_Given text_.

Vina (Spanish: Viña, meaning "Vine") is a census-designated place (CDP) in Tehama County, California, United States. Vina sits at an elevation of 210 ft. The 2020 United States census reported Vina's population was 198.

Vina is the location of the Roman Catholic Trappist Abbey of New Clairvaux.

==History==
Hiram Good, "Indian hunter", homesteaded in Lower Deer Creek, later Vina,
filing Proof of Claim in the Marysville office on February 4, 1857.

Lower Deer Creek became Vina in the 1860s when a winery was founded. It derives its name from the Spanish-language word meaning "vineyard". A post office has been in operation at Vina since 1871.

_Record extracts_.
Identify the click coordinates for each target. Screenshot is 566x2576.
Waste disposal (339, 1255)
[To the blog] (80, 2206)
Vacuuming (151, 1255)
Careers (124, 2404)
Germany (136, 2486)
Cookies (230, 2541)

_Task description_. Copy word for word the part of the passage about Vina starting with "Vina (Spanish: Viña, meaning" and going on through "Vina since 1871.".

_Solution below_.
Vina (Spanish: Viña, meaning "Vine") is a census-designated place (CDP) in Tehama County, California, United States. Vina sits at an elevation of 210 ft. The 2020 United States census reported Vina's population was 198.

Vina is the location of the Roman Catholic Trappist Abbey of New Clairvaux.

==History==
Hiram Good, "Indian hunter", homesteaded in Lower Deer Creek, later Vina,
filing Proof of Claim in the Marysville office on February 4, 1857.

Lower Deer Creek became Vina in the 1860s when a winery was founded. It derives its name from the Spanish-language word meaning "vineyard". A post office has been in operation at Vina since 1871.